Una expedición al mando de Juan Martínez de la Concha y José de la Peña, en 1895, quienes arribaron a Caleta Valdés a bordo del bergantín Nuestra Señora del Carmen, realizó una descripción final de la misma.
¿QUÉ VER?
La boca de la caleta tiene un punto panorámico muy bueno desde el mismo camino (hay que tener la precaución de no acercarse demasiado a los acantilados, ya que estos tienen derrumbes periódicos).
Hacia el sur de la boca, se encuentra la Reserva Faunística Provincial de Punta Cantor, desde donde se puede apreciar la cala y la espiga, así como la boca de entrada.
Esta reserva es excelente para observar elefantes marinos, zorros y peludos.
FAUNA
La espiga y las islas contienen grandes grupos de guanacos, maras, armadillos, choiques, zorros y otros mamíferos, así como águilas, halcones, lechuzas y otras aves terrestres.
En la isla Pingüino se encuentra una colonia de nidificación de pingüinos de Magallanes, los que se suman a las colonias o núcleos de nidificación ubicados en la costa externa de la caleta, y los de la caleta interna (costa este frente a la cala).
En la isla Pingüino existen otras especies que nidifican en la primavera: garza bruja
(Nycticorax nycticorax), pato vapor (Leucocephalus sp.), ostreros (Ostralegus sp.), chimango (Milvago chimango).
En algunas islas, y en la costa exterior, en la primavera y en el verano se encuentran apostaderos de elefantes marinos del sur; mientras que, tanto en la cala como en la costa exterior, se ven ballenas, lobos marinos y orcas.
Los reptiles son muy abundantes, especialmente las lagartijas del género Liolaemus que presentan una coloración muy conspicua durante la primavera y el verano.
Un reptil muy extendido en esta zona en especial es la serpiente Yarará Ñata (Bothrops ammodytoides). Esta especie es venenosa. Es más bien tímida, pero si se la molesta puede morder al atacante. La longitud de esta especie no supera los 60 centímetros. Tiene una cabeza triangular que destaca nítidamente del cuello, y un hocico respingado (que le da su nombre).

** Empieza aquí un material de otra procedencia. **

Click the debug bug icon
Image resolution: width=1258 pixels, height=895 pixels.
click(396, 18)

Es generalmente de color castaño claro, y su dorso presenta manchas irregulares castaño oscuro que, a veces, se unen formando una banda longitudinal en zig-zag.
Cuando un visitante ha sido mordido, es aconsejable no tocar la herida ni poner torniquetes. Se debe identificar a la serpiente sin tocarla, recurrir al guardafauna y dirigirse hacia el centro asistencial de Puerto Pirámides o Puerto Madryn. En la zona hay veneno antiofídico.

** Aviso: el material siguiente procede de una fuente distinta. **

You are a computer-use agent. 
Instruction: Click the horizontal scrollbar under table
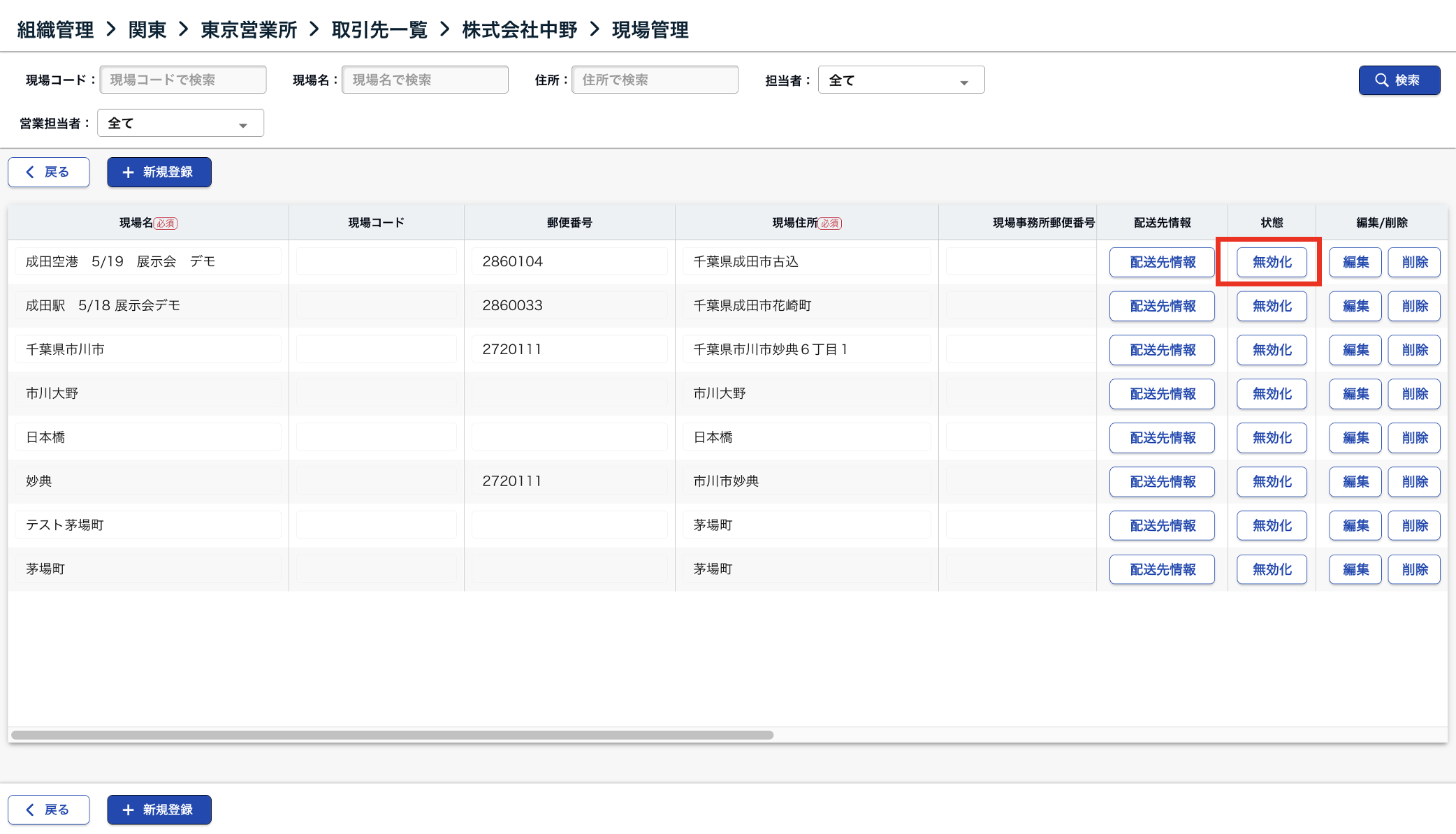coord(392,735)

Las islas de la Caleta Valdés tienen una característica muy importante: son los únicos sitios en la Patagonia donde jamás se introdujo ganado ovino.
FLORA
Esta región ha sido caracterizada como una estepa arbustiva de Schinus Polygamus (Molle) y Lycium chilense (Piquillín), con una cobertura total del 40%.

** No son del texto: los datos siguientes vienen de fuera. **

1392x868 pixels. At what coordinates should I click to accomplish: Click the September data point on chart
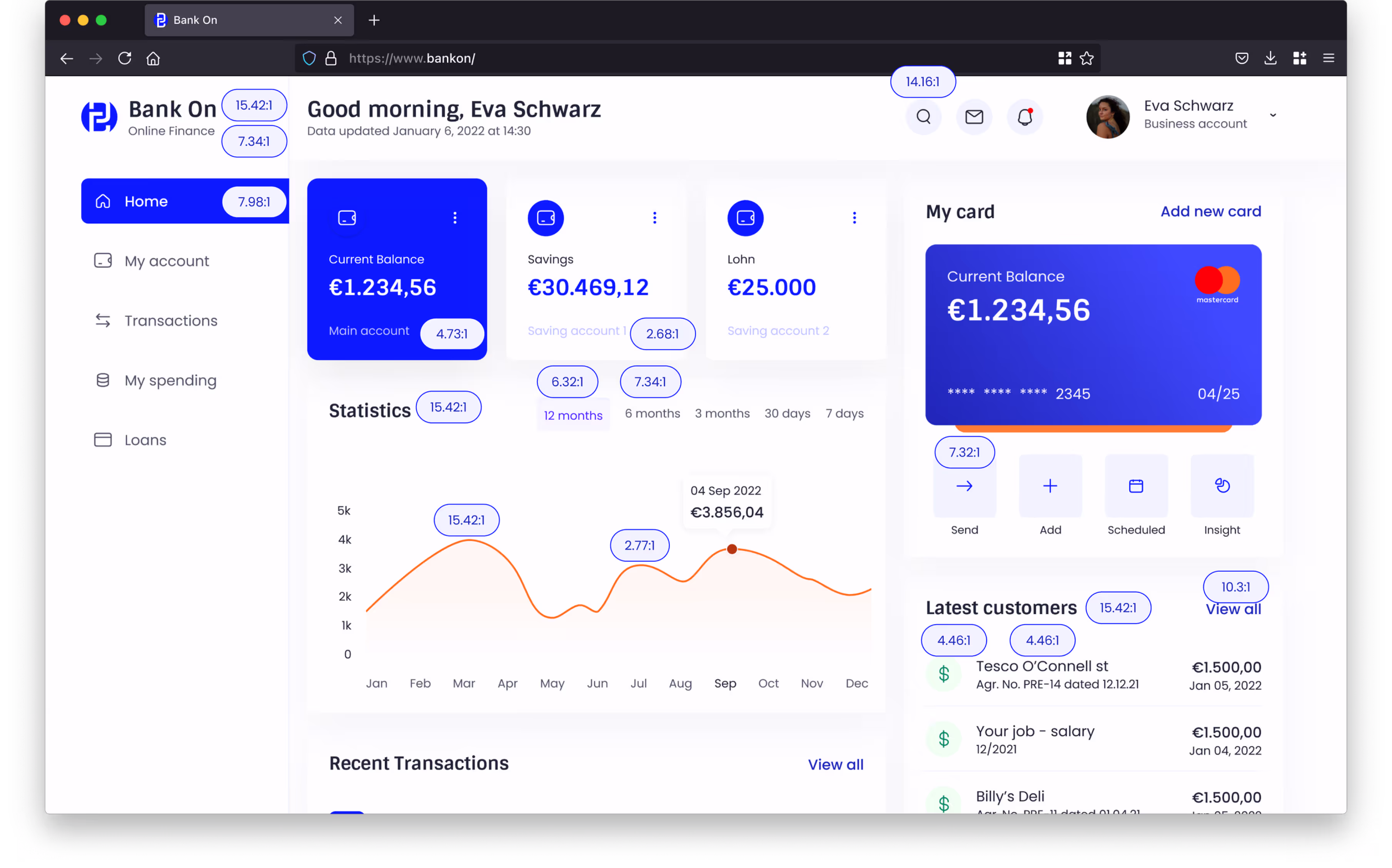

Las hierbas dominantes son las Stipa tenuis, Stipa neaei, Stipa speciosa y Stipa humilis, pero existen otras especies acompañantes como la Poa ligularis y el Plantago patagónico.
La zona puede subdividirse en un mosaico formado por 7 tipos de unidades ambientales en donde se pueden encontrar las siguientes especies: Schinus johnstonii, Atriplex sagittifolium, Chuquiraga avellanedae, Ephedra ochreata, Suaeda divaricata, Chuquiraga erinacea, Cyclolepis genistoides, Aphanostelma candolleanum, musgos y líquenes no identificados.